1968 was Hazeltine’s final year in San Francisco. He missed the 1969 season with injuries. He had retired to focus on insurance and broadcasting interests, and did not play in 1969, but former teammate Y. A. Tittle talked him out of retirement and Hazeltine returned in 1970 for one season with the New York Giants. At 37 years old, he won a game ball in an October 18, 1970 shutout of the Boston Patriots. He started all 14 games, with one interception, two fumble recoveries and a sack. The Giants went 9–5, their first winning season since 1963.

==Life after football==

Following his retirement from the gridiron, Hazeltine operated a successful insurance agency in San Francisco.

==Death and legacy==

Hazeltine died in San Francisco on January 13, 1987 of amyotrophic lateral sclerosis (ALS), also known as Lou Gehrig's Disease. He was one of three 1964 San Francisco 49ers teammates who died of ALS, a rare ailment with an incidence estimated at 1 per 50,000 individuals in the general population. Others 49ers felled by the terminal disease included contemporaries Bob Waters and Gary Lewis and — a generation later — wide receiver Dwight Clark.

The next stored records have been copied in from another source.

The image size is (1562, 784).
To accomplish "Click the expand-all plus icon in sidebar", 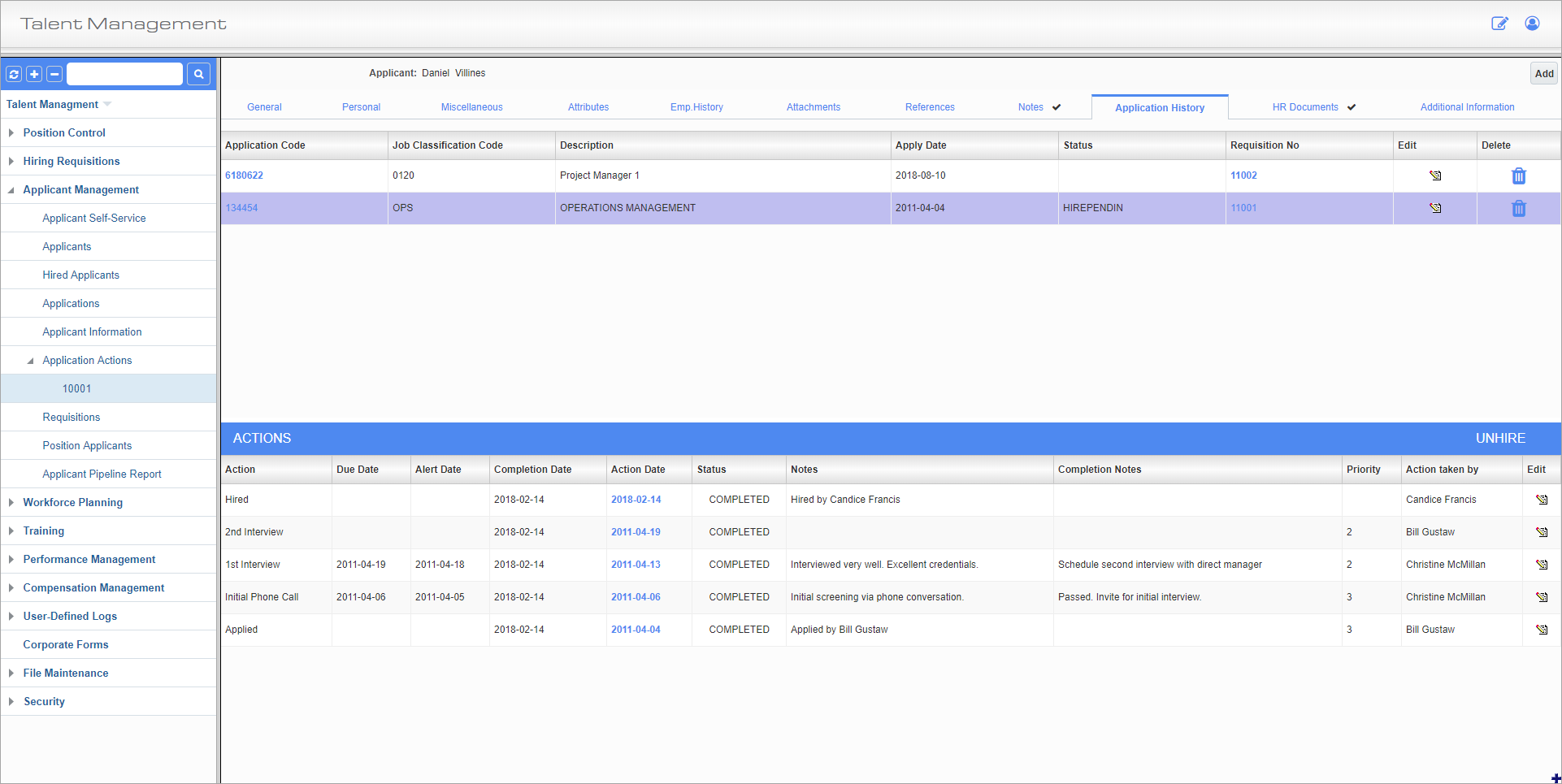I will tap(34, 75).
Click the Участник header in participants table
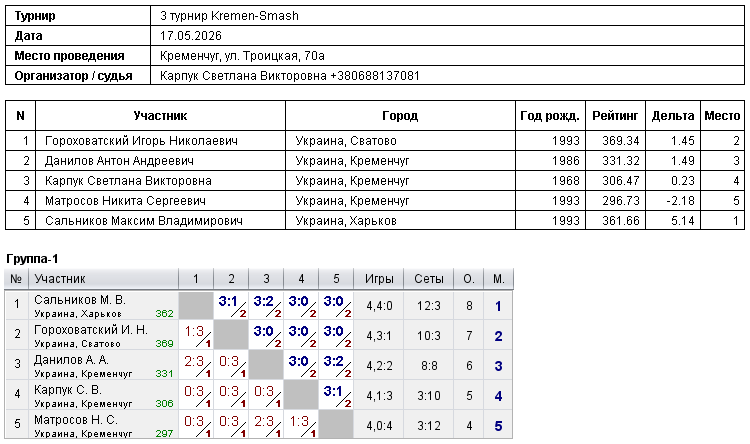Viewport: 750px width, 444px height. (160, 116)
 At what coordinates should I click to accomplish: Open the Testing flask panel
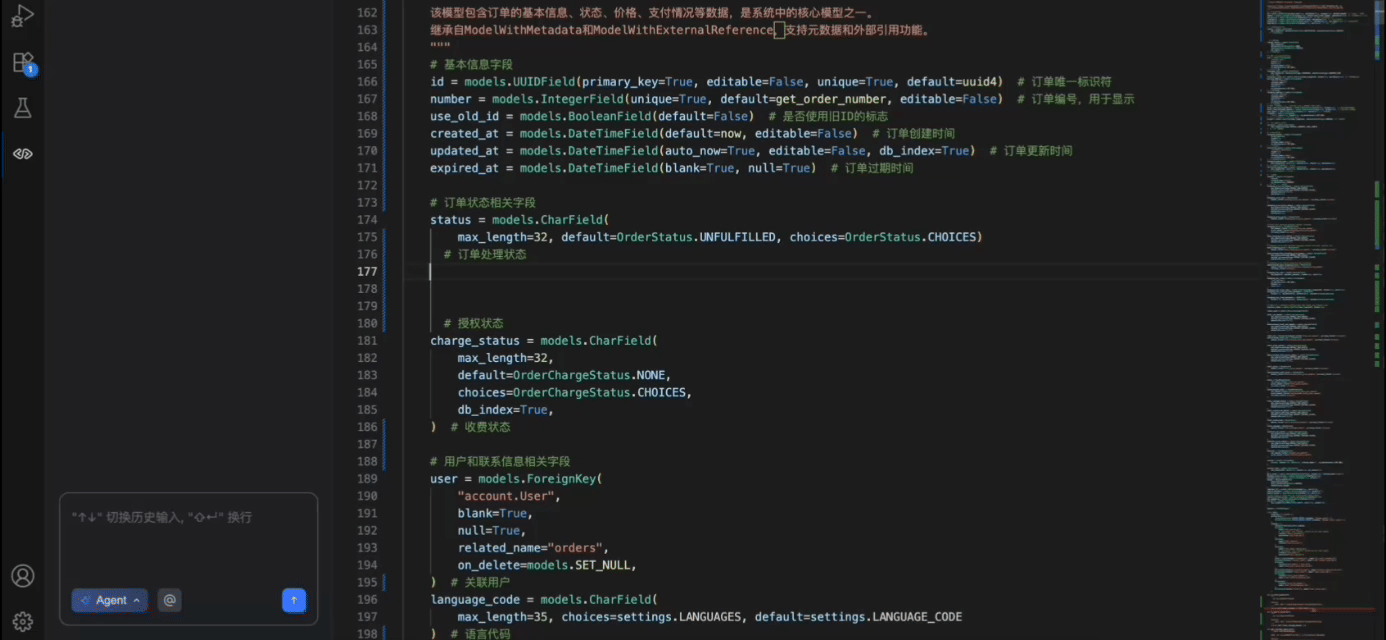23,108
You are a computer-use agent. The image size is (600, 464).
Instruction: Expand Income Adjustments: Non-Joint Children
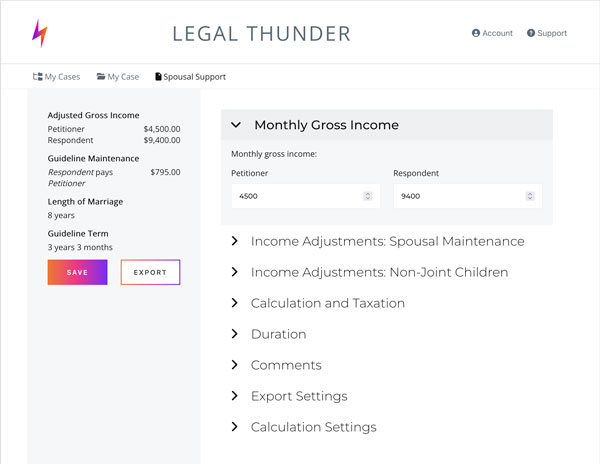point(234,272)
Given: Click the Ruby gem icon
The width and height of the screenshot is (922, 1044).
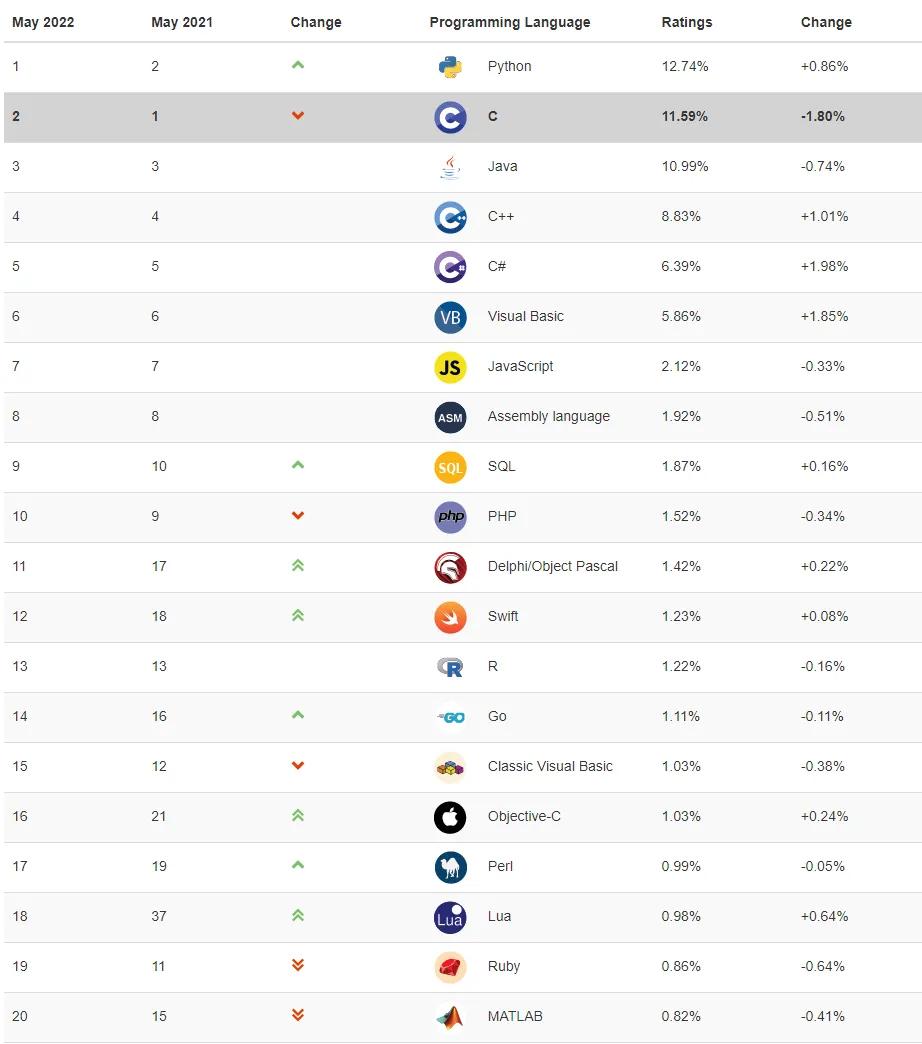Looking at the screenshot, I should [x=450, y=967].
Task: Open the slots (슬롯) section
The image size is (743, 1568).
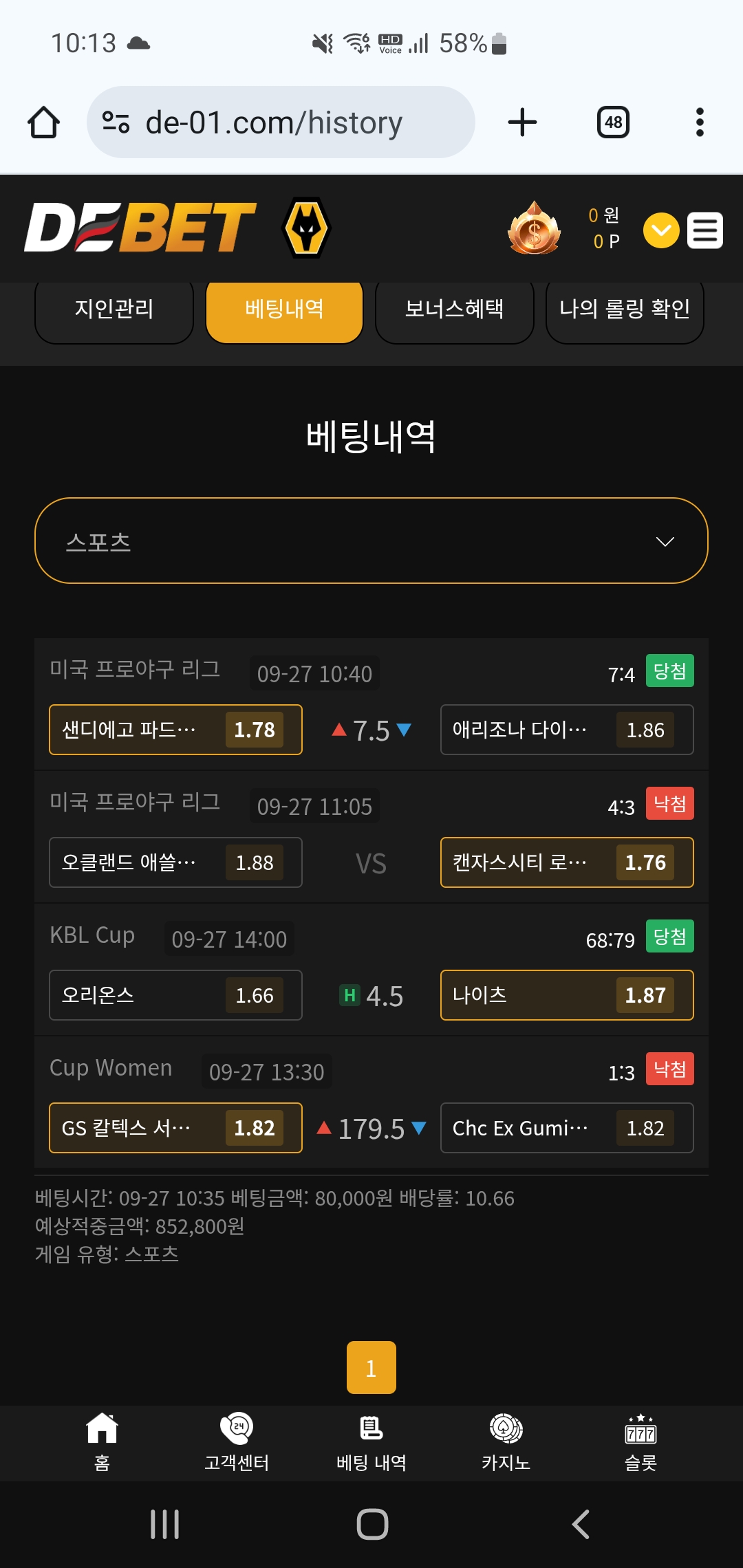Action: click(x=640, y=1442)
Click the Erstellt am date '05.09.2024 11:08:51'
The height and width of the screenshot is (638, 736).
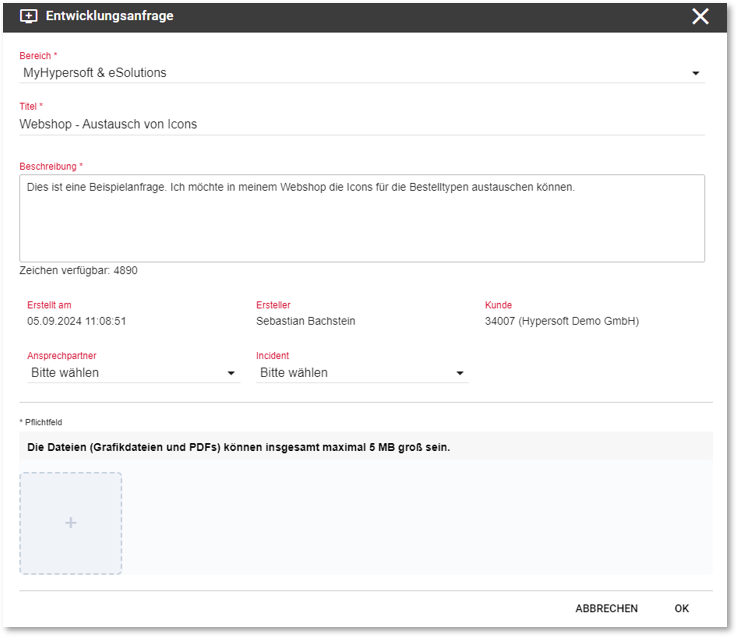(77, 321)
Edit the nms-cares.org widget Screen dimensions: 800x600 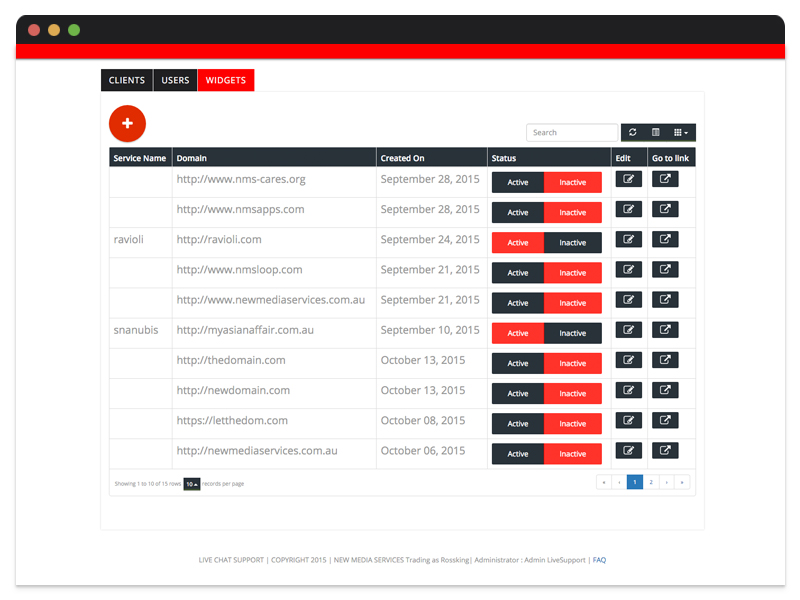click(x=628, y=180)
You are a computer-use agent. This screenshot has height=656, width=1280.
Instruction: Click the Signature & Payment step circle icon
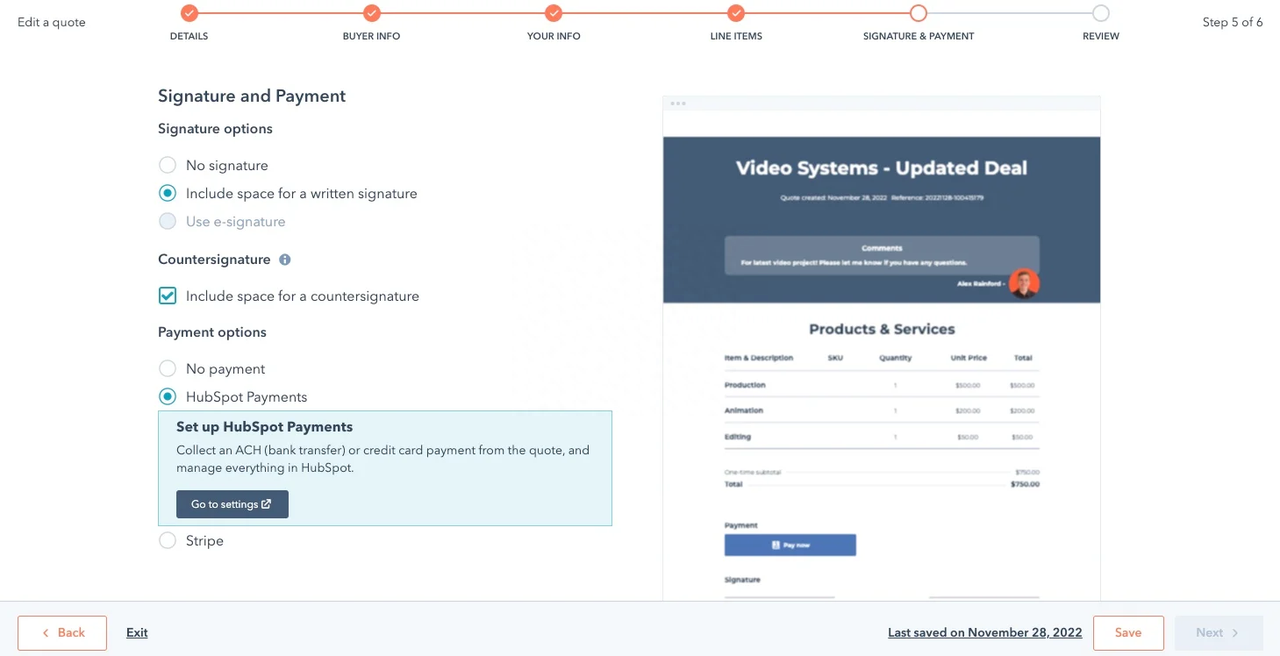pyautogui.click(x=918, y=13)
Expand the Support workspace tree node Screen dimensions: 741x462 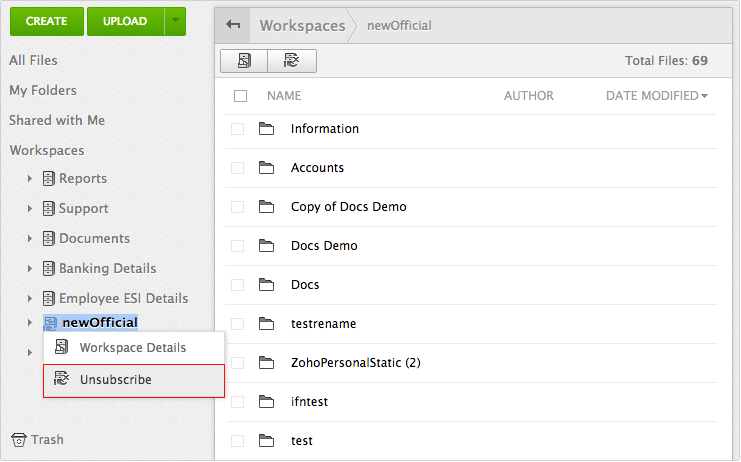point(30,209)
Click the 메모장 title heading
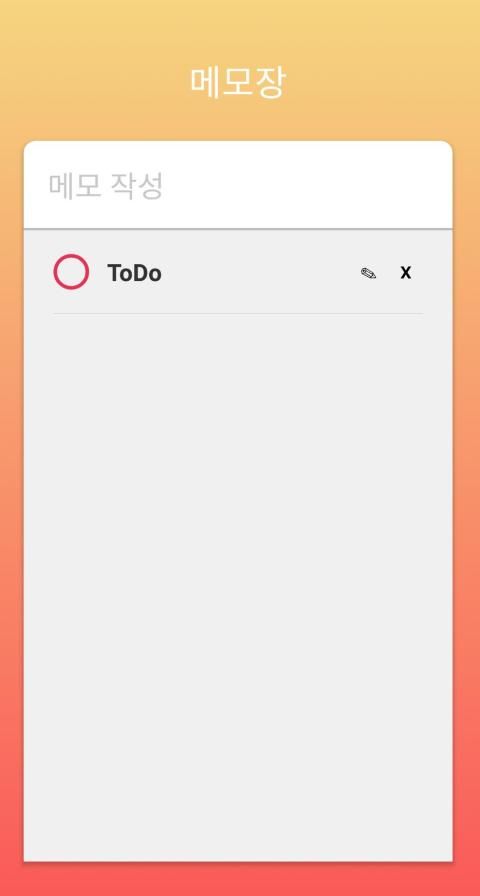 pyautogui.click(x=238, y=82)
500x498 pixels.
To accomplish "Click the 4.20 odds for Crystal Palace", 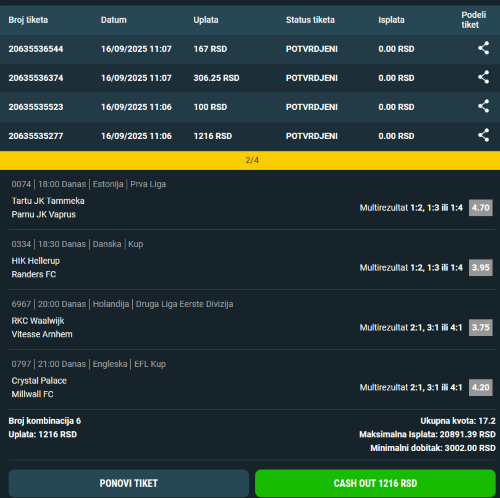I will pos(480,387).
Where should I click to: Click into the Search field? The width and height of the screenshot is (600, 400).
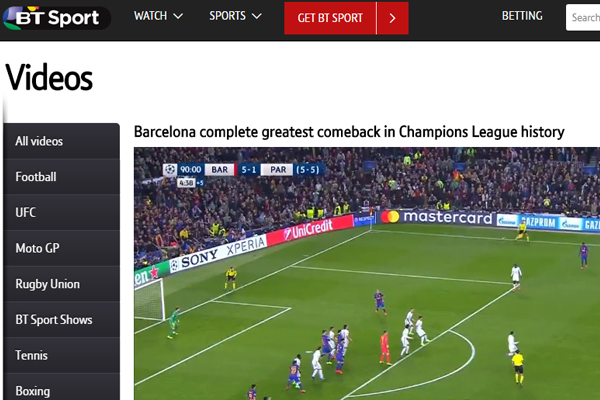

Studies have been done examining the use of DMSO, painkillers, and the fertilizer used on the 49ers practice field in Redwood City, California in an effort to isolate a potential chemical connection. A possible connection between the disease and mild traumatic brain injury (concussion) is a matter of ongoing study.

After Hazeltine's death, the 49ers and Bill Walsh established the Hazeltine Iron Man Award, presented annually to the most courageous and inspirational 49ers defensive player.